**TASK LIST:**
**A)** List every wavelength or wavelength range given in nanometers in the microscopy methods passage.
**B)** Write out the stretch of the microscopy methods passage from "The brain slices" through "MD, USA, http://rsb.info.nih.gov/ij)." word for word.

The brain slices were imaged using a LSM510 laser scanning confocal microscope (Carl Zeiss, Oberkochen, Germany) in a multi-channel mode as appropriate for the dyes loaded. Experiments were carried out at 25 °C. Analysis of fluorescence was performed in glass-bottom dishes with the excitation at 488 nm and 543 nm and emission collected at 500–530 nm and <560 nm, correspondingly. To minimize the contribution of photo-induced mitochondria/cell damage in the relative fluorescence intensities, we analyzed images used by averaging the first four scans only. Images were processed by ImageJ software (W. Rasband, NIH, Bethesda, MD, USA, http://rsb.info.nih.gov/ij).

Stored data
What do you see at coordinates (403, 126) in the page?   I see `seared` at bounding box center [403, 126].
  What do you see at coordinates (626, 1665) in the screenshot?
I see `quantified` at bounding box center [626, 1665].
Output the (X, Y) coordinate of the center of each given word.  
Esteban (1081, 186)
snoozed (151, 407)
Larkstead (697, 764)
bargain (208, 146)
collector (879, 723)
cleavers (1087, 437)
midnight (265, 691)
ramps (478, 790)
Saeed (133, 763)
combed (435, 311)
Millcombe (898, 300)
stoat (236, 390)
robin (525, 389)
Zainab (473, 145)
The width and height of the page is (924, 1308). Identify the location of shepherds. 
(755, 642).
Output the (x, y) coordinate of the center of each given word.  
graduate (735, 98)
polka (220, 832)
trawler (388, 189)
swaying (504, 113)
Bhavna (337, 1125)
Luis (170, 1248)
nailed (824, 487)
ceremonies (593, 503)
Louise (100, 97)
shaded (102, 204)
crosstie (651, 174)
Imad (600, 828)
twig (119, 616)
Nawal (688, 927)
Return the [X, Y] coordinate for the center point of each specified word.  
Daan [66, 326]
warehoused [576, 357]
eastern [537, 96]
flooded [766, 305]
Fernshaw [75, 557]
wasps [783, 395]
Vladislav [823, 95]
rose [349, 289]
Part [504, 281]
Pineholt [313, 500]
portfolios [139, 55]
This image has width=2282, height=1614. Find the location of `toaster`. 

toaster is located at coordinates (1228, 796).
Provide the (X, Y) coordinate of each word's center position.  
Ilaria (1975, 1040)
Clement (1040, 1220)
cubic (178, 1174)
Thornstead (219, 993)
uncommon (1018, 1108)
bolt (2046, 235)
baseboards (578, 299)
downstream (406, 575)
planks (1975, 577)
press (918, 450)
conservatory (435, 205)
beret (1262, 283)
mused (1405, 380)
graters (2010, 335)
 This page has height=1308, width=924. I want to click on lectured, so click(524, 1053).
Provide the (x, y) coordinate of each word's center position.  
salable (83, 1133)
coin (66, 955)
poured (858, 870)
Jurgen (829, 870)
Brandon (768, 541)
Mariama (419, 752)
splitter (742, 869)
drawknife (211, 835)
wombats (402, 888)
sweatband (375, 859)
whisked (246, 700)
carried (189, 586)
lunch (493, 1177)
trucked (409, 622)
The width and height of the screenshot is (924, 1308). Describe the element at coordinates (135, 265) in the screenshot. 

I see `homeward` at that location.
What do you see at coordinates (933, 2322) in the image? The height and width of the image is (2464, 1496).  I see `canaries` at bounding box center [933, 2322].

**RESPONSES PER TASK:**
**A)** 488 nm, 543 nm, 500–530 nm, <560 nm

**B)**
The brain slices were imaged using a LSM510 laser scanning confocal microscope (Carl Zeiss, Oberkochen, Germany) in a multi-channel mode as appropriate for the dyes loaded. Experiments were carried out at 25 °C. Analysis of fluorescence was performed in glass-bottom dishes with the excitation at 488 nm and 543 nm and emission collected at 500–530 nm and <560 nm, correspondingly. To minimize the contribution of photo-induced mitochondria/cell damage in the relative fluorescence intensities, we analyzed images used by averaging the first four scans only. Images were processed by ImageJ software (W. Rasband, NIH, Bethesda, MD, USA, http://rsb.info.nih.gov/ij).